**練習題目:**
[1] 請照錄這篇談香港是否良港的文章中的一段,從「然則香港是否一個值得英國人投資的良港?」開始,一直到「外所構建而成的「地理誤會」。」為止。
[2] 接著這篇談香港是否良港的文章最後一句,往下續寫。
#### 文章原文
然而,我們也曾有幸聽過一些公共知識份子的分享,提出相反觀點,指當時的海洋強國葡萄牙並沒有劍指香港,因此香港是「良港」,不過是英殖政府粉飾窗櫥的行為。不過眾所周知的是,葡萄牙是在屯門海戰及茜草灣海戰失利後,才輾轉落戶澳門,本來似是也有考慮過以香港、而不是澳門為大本營的。另一方面,根據史學家J. L. Cranmer與A. Shepherd整理清乾隆年間英國馬戛爾尼(Lord Macartney)使團的出行資料,指出當時馬戛爾尼曾考慮以大嶼山及馬灣為根據地,唯因為在考察時天氣及水流不佳,未能在大嶼山上岸而作罷,因而沒有足夠資料決定大嶼山是否合適作為英國在中國的貿易據點。

然則香港是否一個值得英國人投資的良港?

不少涉及香港早年定位的研究均指出,香港最後成為大英帝國首個在華建立的殖民地、而非鄰近長江口的舟山群島,主因是以查理・義律(Charles Elliot)為主的海軍視角,成功遊說以外相巴麥尊(Lord Palmerston)為主的商貿研判。然而,早期的水文地理研究卻指出,維多利亞港地帶實非當時英國船隻停泊避風的首選。根據霍斯伯格(James Horsburgh)為東印度公司所作的水文地理研究,當時可以配合英商船及海軍停泊避風及補給的地方,其實是港島南部大潭灣、南丫島的東博寮海峽一帶,以及汲水門以西及鯉魚門附近一帶的海域,它們剛好就是今天維多利亞港的外圍水域。[1] 維多利亞港之所以不屬英商船及海軍停泊的首選,一方面是因為內港的水流較急、暗礁較多,另一方面是維多利亞的水深不及另外兩處,最深處為18米而已,僅可勉強容納當時的遠洋輪船停泊,談不上教科書所言的「良港」。[2]

因此,英人將香港首府「維多利亞城」建於維多利亞港的西面出口,箇中的原因並不是因維多利亞港所謂「港闊水深」,而是因為其他戰略原因:港島北岸的高山,可成為監視九龍半島上清廷軍隊動向的天然據點。同時,由於當時鯉魚門已有不少蜑家人口靠岸,英人認為強行開埠只會適得其反。因此,香港之所以是英帝國在華的一顆「東方之珠」,是眾多地理因素、海軍思維,及一連串的意外所構建而成的「地理誤會」。
########
#### 資料列
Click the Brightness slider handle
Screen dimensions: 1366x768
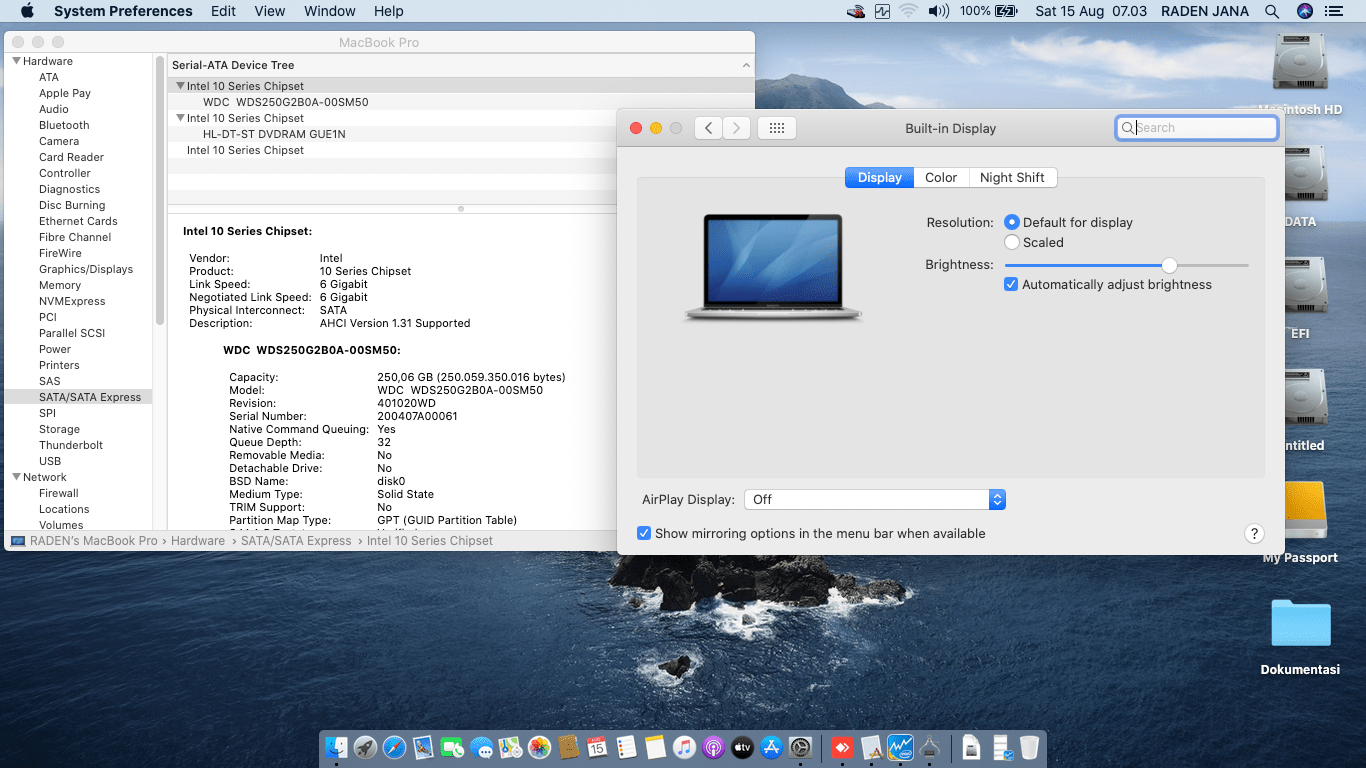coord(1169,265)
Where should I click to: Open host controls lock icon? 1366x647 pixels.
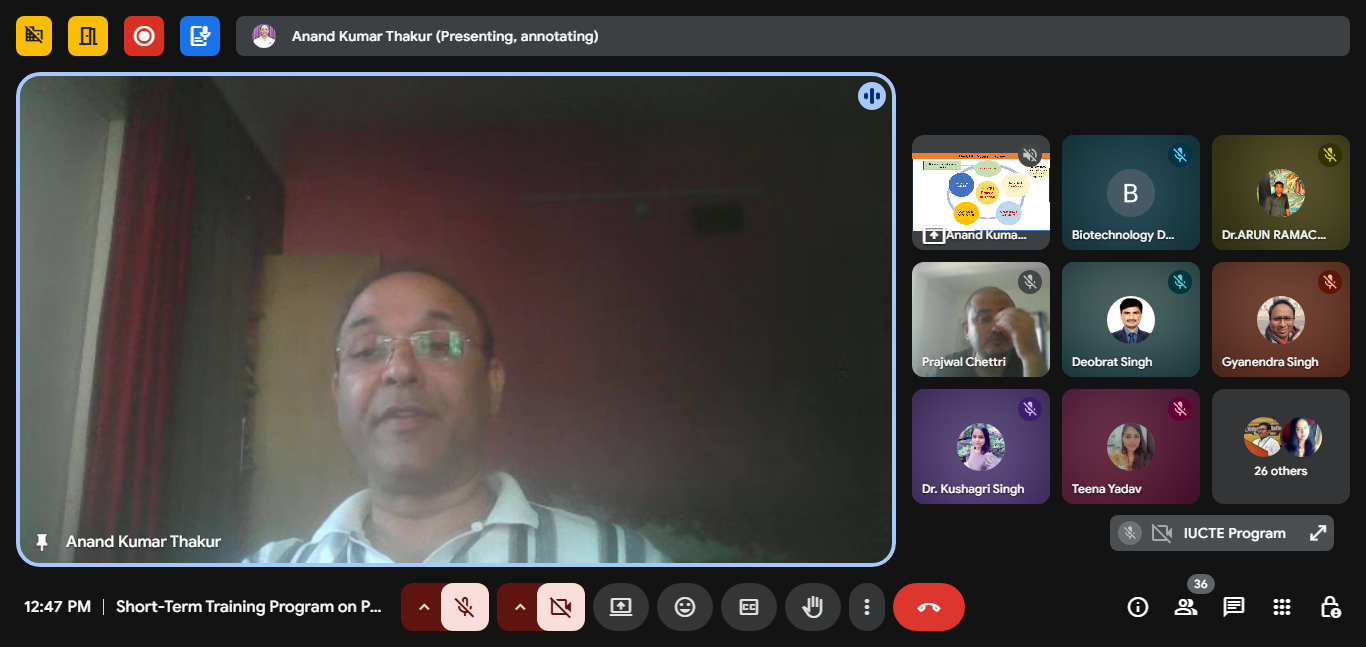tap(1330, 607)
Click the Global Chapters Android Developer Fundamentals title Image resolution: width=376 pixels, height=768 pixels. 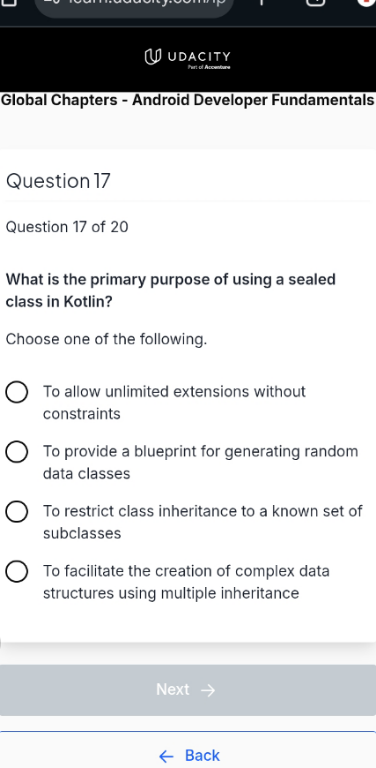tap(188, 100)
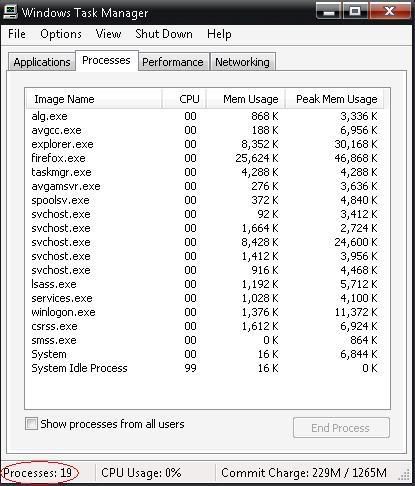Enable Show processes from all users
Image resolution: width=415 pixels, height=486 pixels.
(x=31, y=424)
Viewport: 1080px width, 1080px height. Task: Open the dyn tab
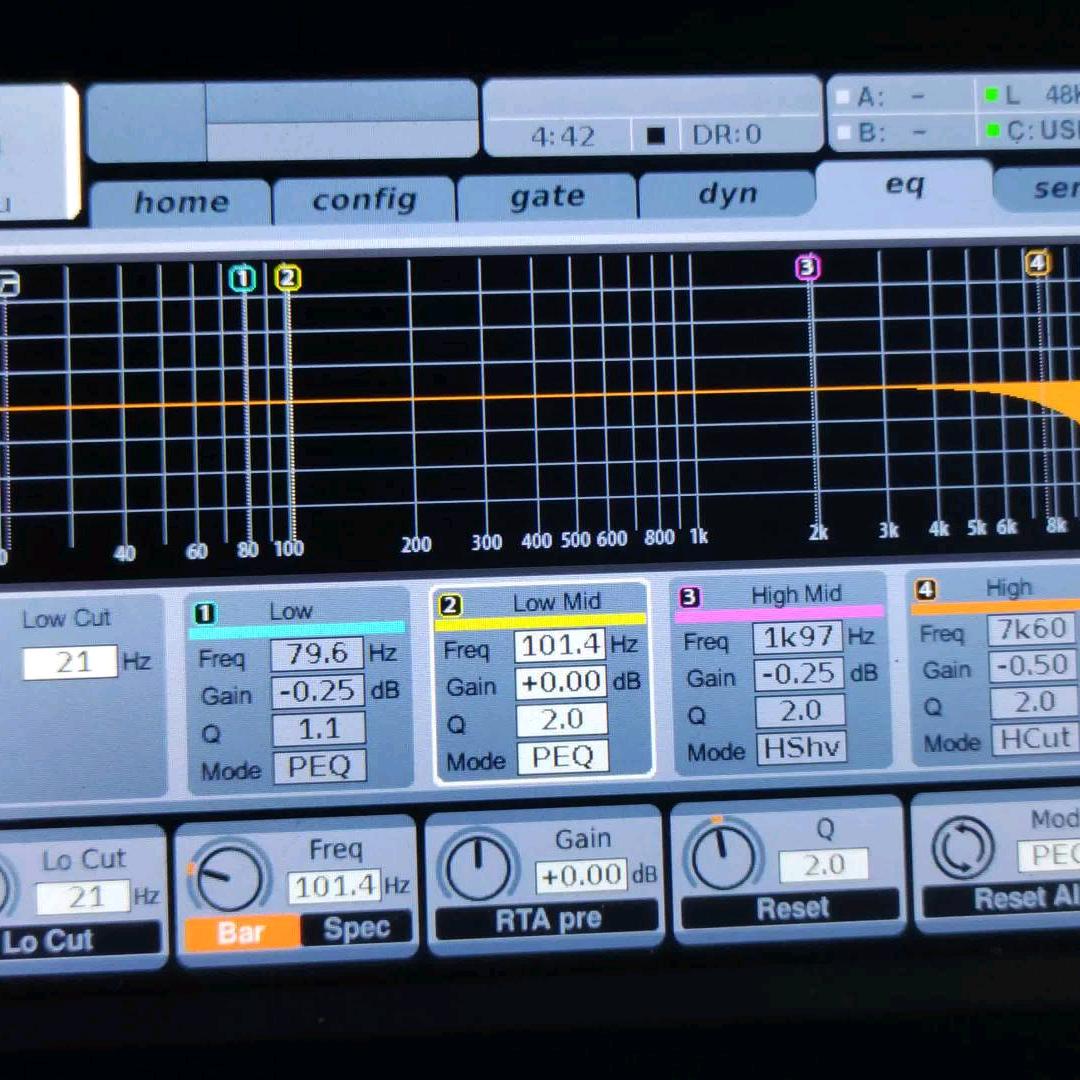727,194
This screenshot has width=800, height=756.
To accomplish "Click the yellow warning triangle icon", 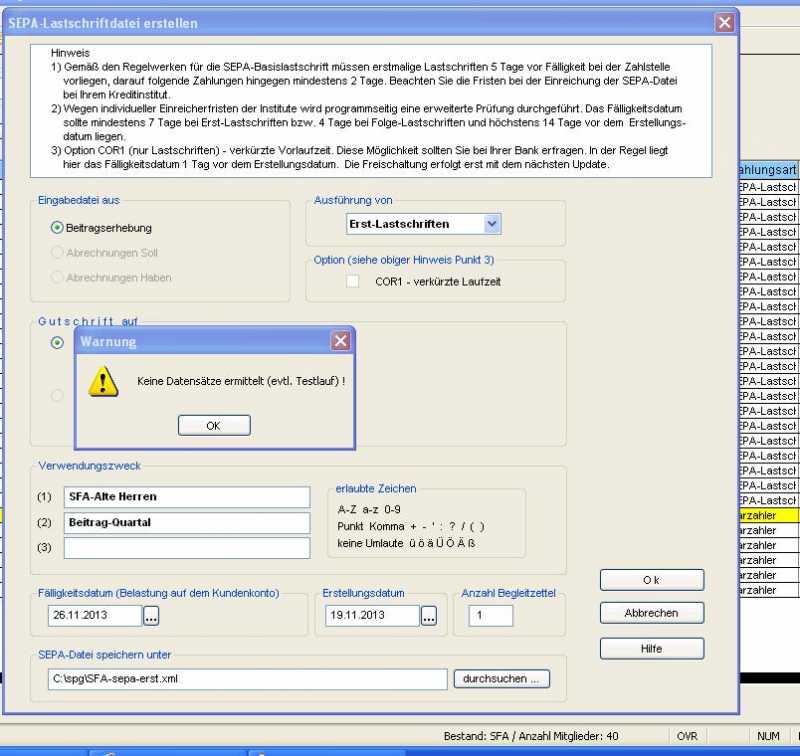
########
#### 資料列
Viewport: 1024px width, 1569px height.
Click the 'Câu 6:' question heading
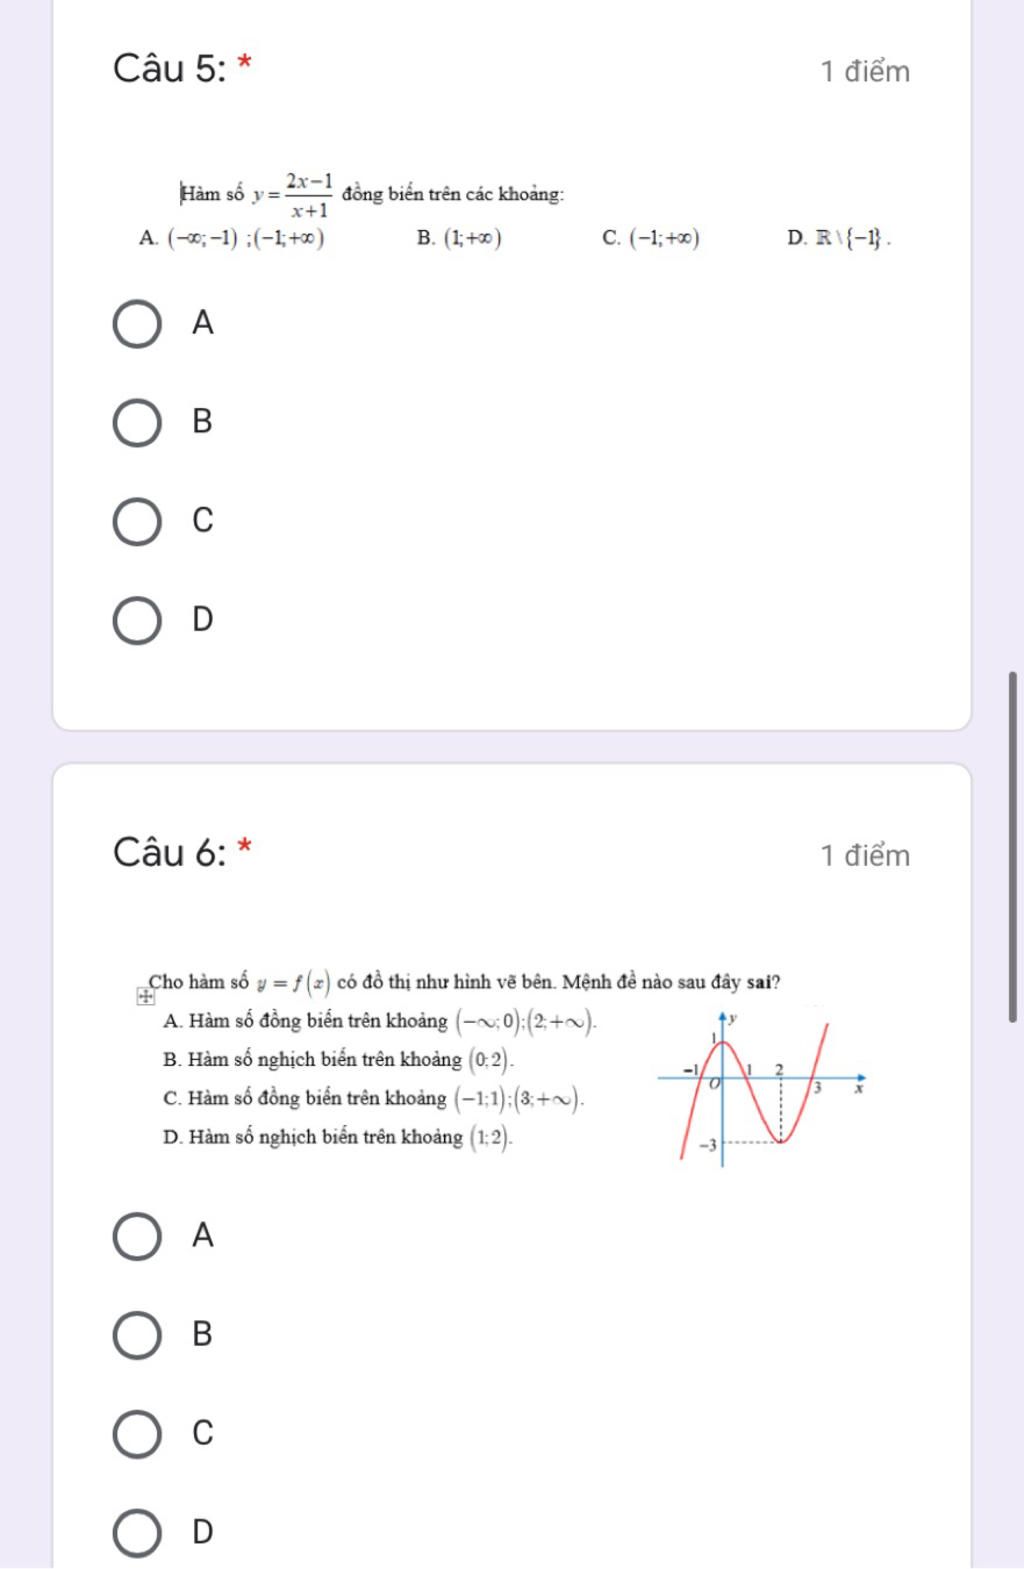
########
**練習答案:**
[1]
然則香港是否一個值得英國人投資的良港?

不少涉及香港早年定位的研究均指出,香港最後成為大英帝國首個在華建立的殖民地、而非鄰近長江口的舟山群島,主因是以查理・義律(Charles Elliot)為主的海軍視角,成功遊說以外相巴麥尊(Lord Palmerston)為主的商貿研判。然而,早期的水文地理研究卻指出,維多利亞港地帶實非當時英國船隻停泊避風的首選。根據霍斯伯格(James Horsburgh)為東印度公司所作的水文地理研究,當時可以配合英商船及海軍停泊避風及補給的地方,其實是港島南部大潭灣、南丫島的東博寮海峽一帶,以及汲水門以西及鯉魚門附近一帶的海域,它們剛好就是今天維多利亞港的外圍水域。[1] 維多利亞港之所以不屬英商船及海軍停泊的首選,一方面是因為內港的水流較急、暗礁較多,另一方面是維多利亞的水深不及另外兩處,最深處為18米而已,僅可勉強容納當時的遠洋輪船停泊,談不上教科書所言的「良港」。[2]

因此,英人將香港首府「維多利亞城」建於維多利亞港的西面出口,箇中的原因並不是因維多利亞港所謂「港闊水深」,而是因為其他戰略原因:港島北岸的高山,可成為監視九龍半島上清廷軍隊動向的天然據點。同時,由於當時鯉魚門已有不少蜑家人口靠岸,英人認為強行開埠只會適得其反。因此,香港之所以是英帝國在華的一顆「東方之珠」,是眾多地理因素、海軍思維,及一連串的意外所構建而成的「地理誤會」。

[2]
本書將香港描寫成一個「最美麗的地理誤會」,自然並非要貶抑香港在國際政治及貿易的角色及功能。反之,正正因為「看得見的城市」部份,香港相比廣州、新加坡等其他港口城市,嚴格而言,其實並非得天獨厚:這點可從1845-1847間,不少在港英商人向倫敦表示香港已「無商可營」,甚至有殖民地官員建議直接放棄香港,可見一斑。[3]因此香港日後成為「東方之珠」的原因,我們認為更多是「看不見的港口因素」交疊出來的結果,而這些因素,並非英國殖民政府採取列寧式組織模式由上而下規劃的,而是更需要人--香港人--由下而上的共同努力,才能出現。透過重新發掘、疏理及解構這些「看不見的港口因素」,我們嘗試在汗牛充棟的香港研究中,開拓一道以港口研究、地緣政治及國際關係為主軸的研究方向,希望能令世人重新認識香港的獨特之處,並非任何國家由上而下強加規劃所能催生的。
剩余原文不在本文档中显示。